WHAT THE TASK REQUIRES
Please copy out the passage on Obama's chances for a second term word for word, from start to finish.

TEXT SHOWN
It looks like Obama is going to get his second term.
Of course there is a chance that Obama could somehow lose Wisconsin and Pennsylvania even as he wins Ohio. Or there is a chance that somehow the polls in Ohio are all wrong for a reason we will only discover after the campaign. But Ohio is the key state and Romney has never really achieved anything like a lead there. Tim Carney at the Washington Examiner has laid out his forecasting and he comes to the sensible result of Obama 290, Romney 248. I think he is right that Obama won’t break 300. For a looser take on things that argues for a Romney win, look to Jay Cost at The Weekly Standard.

GIVEN MATERIAL

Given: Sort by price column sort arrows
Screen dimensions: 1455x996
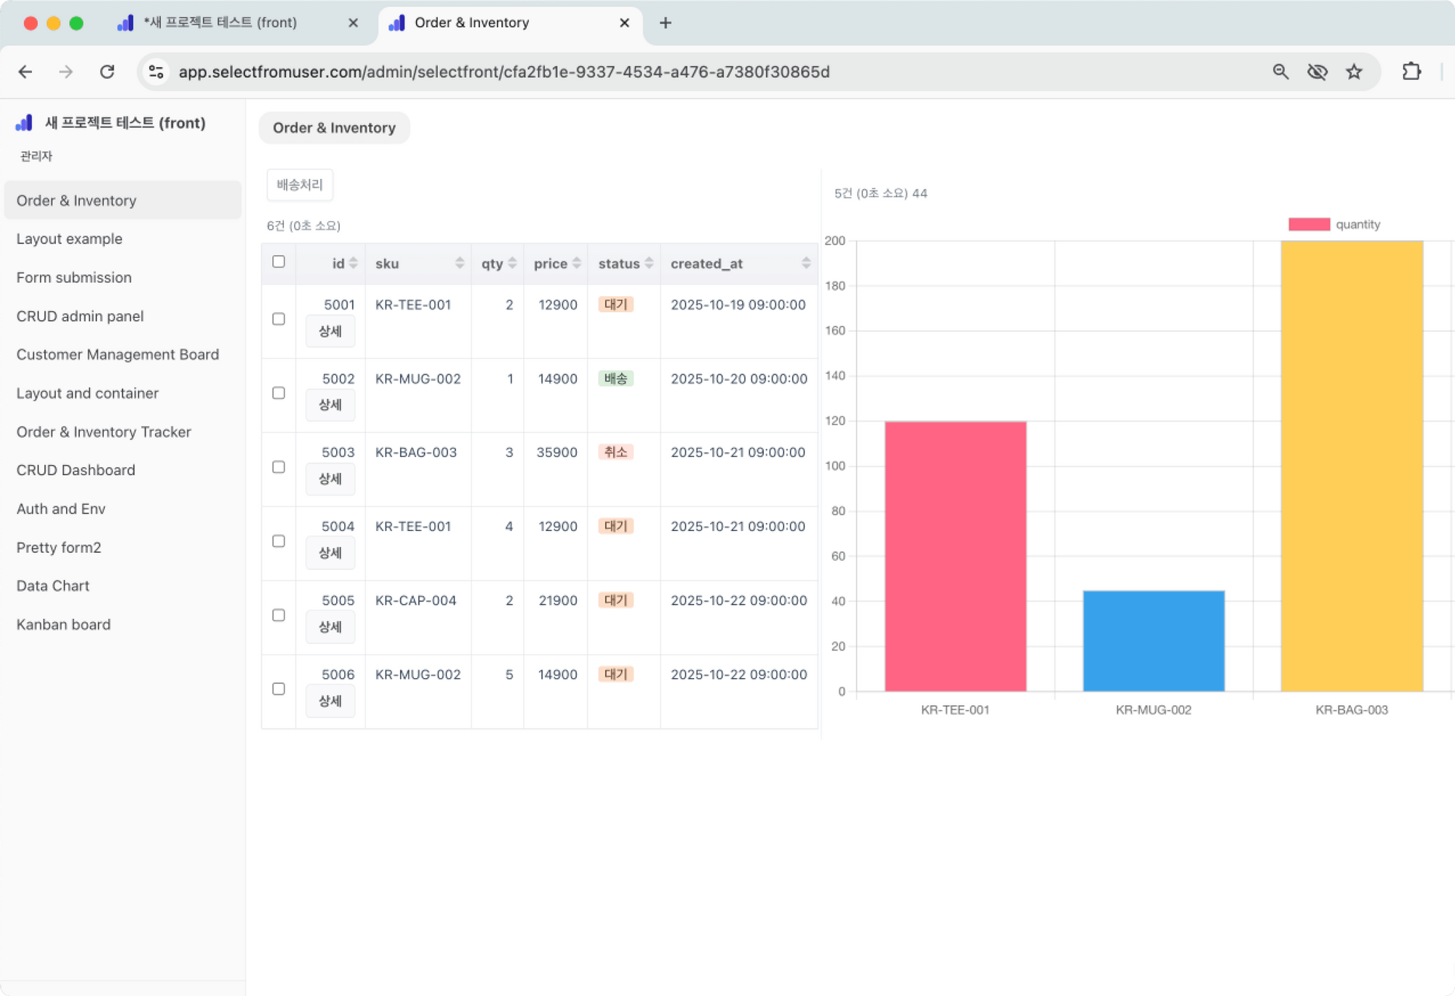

EXPECTED ANSWER
It looks like Obama is going to get his second term.
Of course there is a chance that Obama could somehow lose Wisconsin and Pennsylvania even as he wins Ohio. Or there is a chance that somehow the polls in Ohio are all wrong for a reason we will only discover after the campaign. But Ohio is the key state and Romney has never really achieved anything like a lead there. Tim Carney at the Washington Examiner has laid out his forecasting and he comes to the sensible result of Obama 290, Romney 248. I think he is right that Obama won’t break 300. For a looser take on things that argues for a Romney win, look to Jay Cost at The Weekly Standard.